Urgent care clinics that aren’t attached to hospitals are also getting ready to handle novel coronavirus cases, but they don’t have the same resources as hospitals. “Currently, we have signage on our clinics’ front doors stating that if someone believes they have been exposed to Covid-19, or has had exposure to a person who has traveled from China, Italy, Iran, Japan, or South Korea in the past two weeks, to remain outside and call the clinic so a team member can bring them a mask before they enter,” writes a representative for FastMed, one of the country’s largest urgent care chains. While clinics like Fastmed can help identify patients who might need testing and alert local public health departments, they aren’t licensed to run tests and they don’t have the facilities to quarantine patients.
Hospitals, on the other hand, are more ready to hustle patients into quarantine units. Quarantine facilities use negative airflow rooms to control the spread of disease.

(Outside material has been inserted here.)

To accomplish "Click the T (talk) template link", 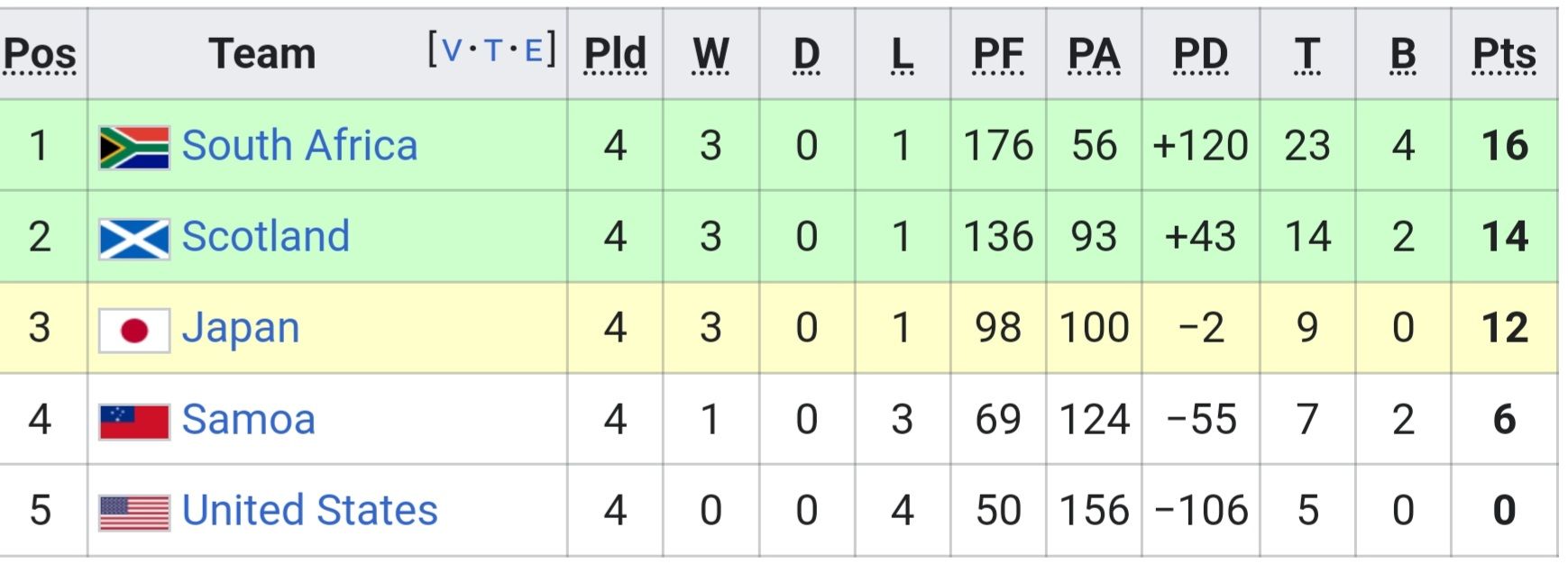I will coord(492,50).
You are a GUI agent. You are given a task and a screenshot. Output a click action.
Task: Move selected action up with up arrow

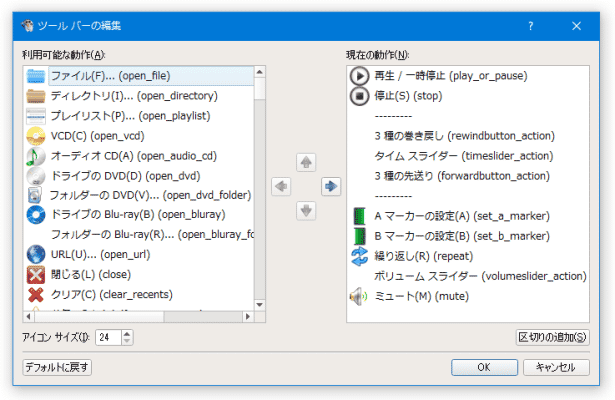307,162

Infectious patients will be put into rooms that have a lower air pressure than the hallways outside. That pressure differential means that air will flow into the room with the lower pressure, but won’t flow out into the corridor. That keeps airborne pathogens inside the room and leaves common areas clean.
“Health systems constantly drill to prepare for these kinds of situations,” writes Nikhil Bhayani, an infectious disease specialist at Texas Health Resources, which operates 27 hospitals around north Texas, via email.
Hospitals including Sutter Health and Commonspirit, which operates hospitals in 21 states, are also preparing to handle a surge of patients beyond their quarantine capacities by creating barriers within a facility or standing up surge tents where staff can triage patients outside of hospital facilities.
Still, doctors hope those measures won’t be necessary. They point out that most people are going to be just fine. “The vast majority of people are not going to get critically ill or be at risk of dying from this virus,” says Rabrich. If the worst thing that happens to you is feeling nervous … well, you might as well do that at home.
Updated 3-9-20 at 12:04 pm EST: This story was updated to correct the name of Doctor on Demand and Albert Chan's job title.